Department | Department of Aerospace Engineering |

Supervisor | Professor Pinchas Gurfil |

Full Thesis text |

We develop a spacecraft
formation flying control algorithm using relative orbital element corrections,
which represent the differences between the orbital element corrections of any
two spacecraft in a formation. This formalism introduces an inherent freedom
that is used for deriving a formationkeeping algorithm optimally balancing the
fuel consumption among the formation members based on the impulsive Gauss
Variational equations. The main idea is that formulating the problem of
formationkeeping in terms of relative orbital element corrections leaves the
final values of the orbital elements unconstrained, thus allowing the spacecraft
to create a natural energy-balanced formation. The freedom rendered by this
modeling is used to find optimal impulsive maneuvers minimizing the squared *l ^{2}*-norm
of the velocity corrections vector, which can be used for formation initialization
and control. The optimization is solved using the method of least squares. The
optimal formationkeeping method is designed to accommodate the effects of
oblateness and drag.
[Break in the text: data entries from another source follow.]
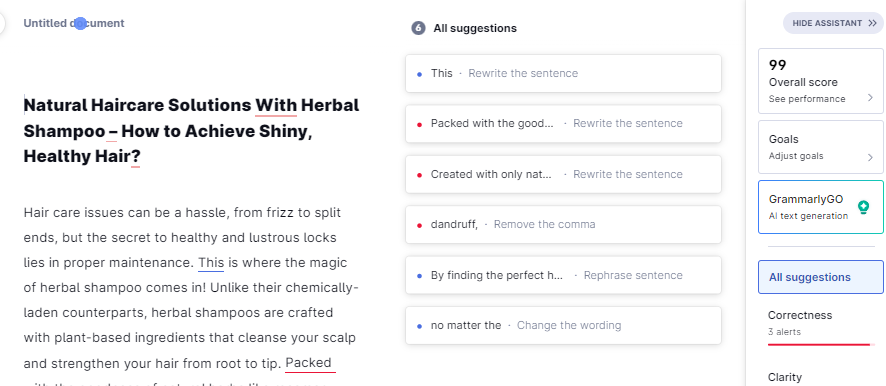This screenshot has height=386, width=886.
Task: Click the blue dot on the 'This' suggestion
Action: coord(419,74)
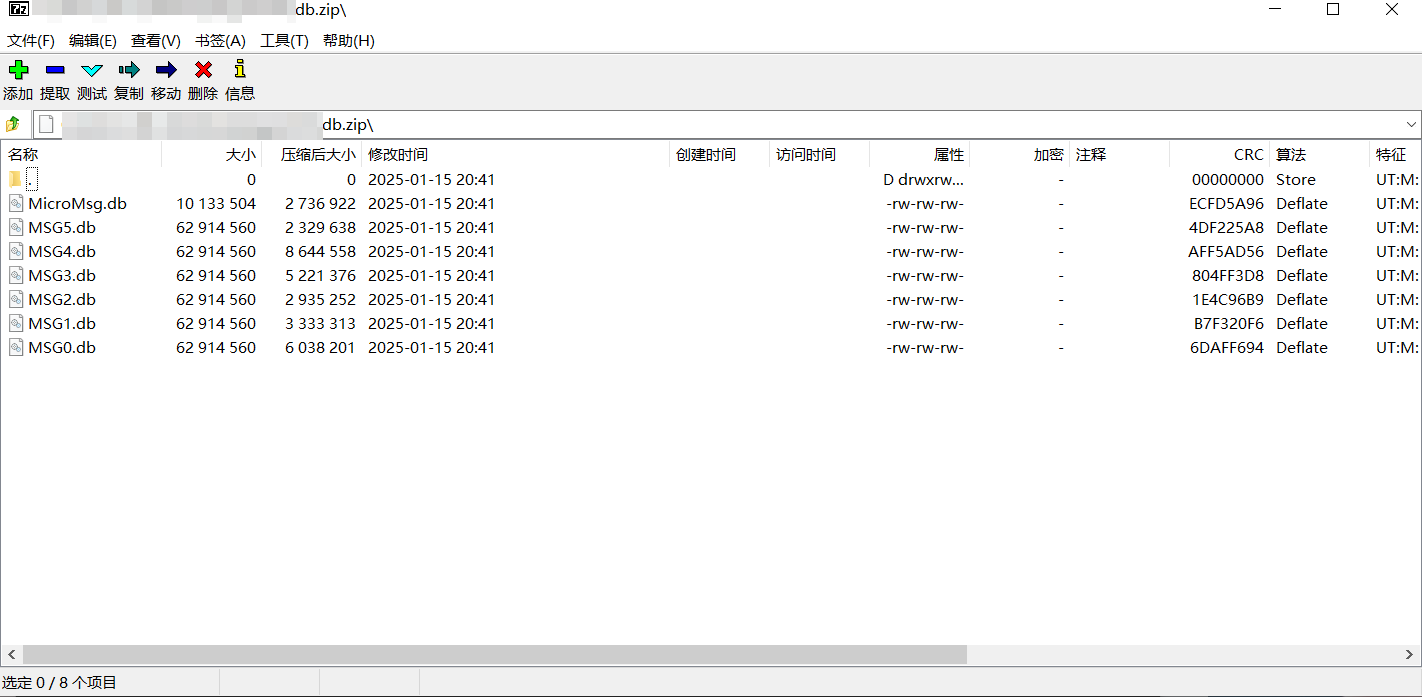Select the parent folder row

pos(32,180)
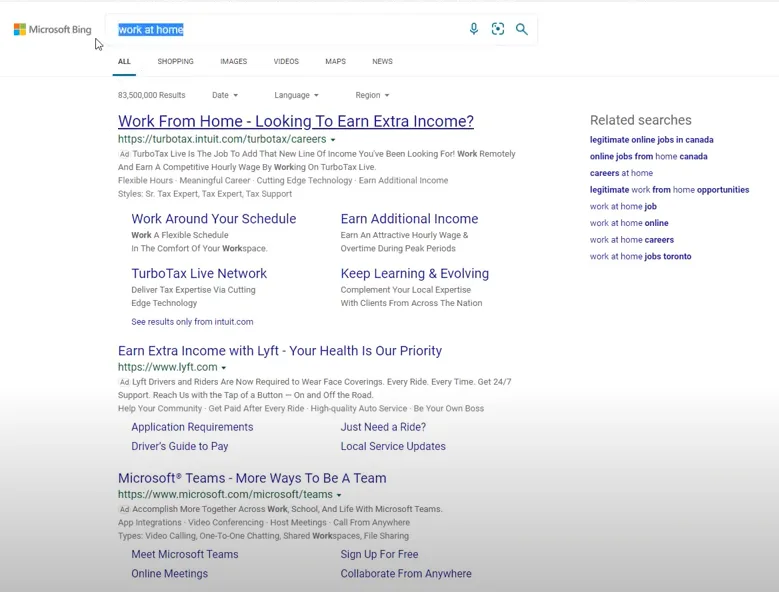The width and height of the screenshot is (779, 592).
Task: Expand arrow beside www.lyft.com URL
Action: click(x=224, y=368)
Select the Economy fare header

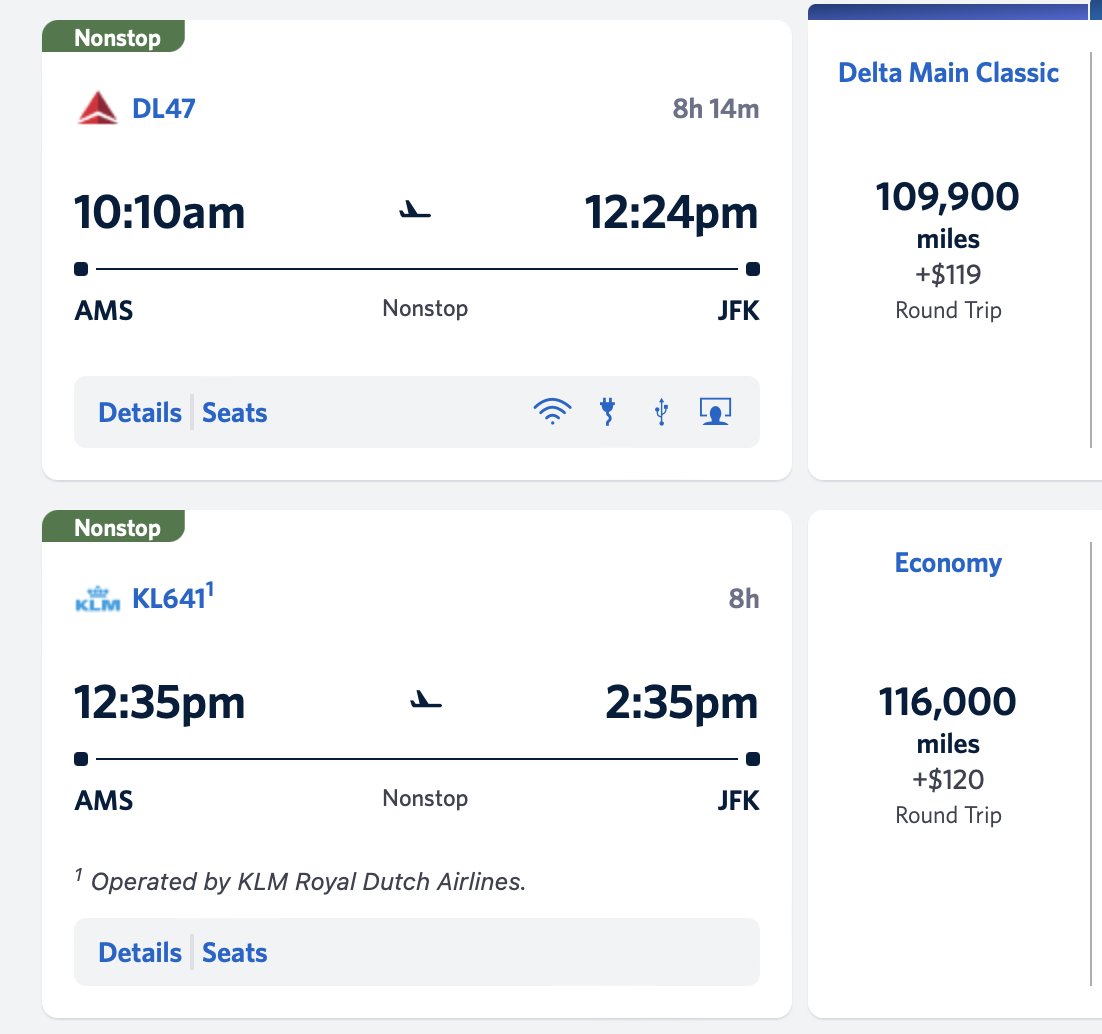pyautogui.click(x=948, y=563)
Based on graph theory, it is shown that the spacecraft
will naturally form a stable energy-balanced formation, and that the optimal formationkeeping
strategy is invariant to the spanning tree.

As a particular case of
impulsive formationkeeping an algorithm for collocation of geostationary
satellites in the same geostationary slot is developed. Synchronous elements
are used for linear approximation of the relative motion in order to detect
optimal impulsive velocity corrections for the collocation problem. The minimum
distance between satellites that guarantees collision-free motion was taken
into account in order to find necessary and sufficient conditions for the
relative eccentricity and inclination vectors guaranteeing safe collocation.
This collocation algorithm was simulated while incorporating *J _{2}*
perturbations, since it is a major perturbation affecting geostationary
satellites.

The main contribution of this research is the development of a generic optimal impulsive maneuvers scheme for multiple spacecraft formation flying and formationkeeping. This algorithm does not requires complicated calculations, since it is based upon simple matrix operations a change in the number of satellites does not affect the structure of the proposed algorithm and the calculation time. Another unique feature of this method is the independence on mission type and position in space, since all orbital perturbations can be taken into account during the model definition.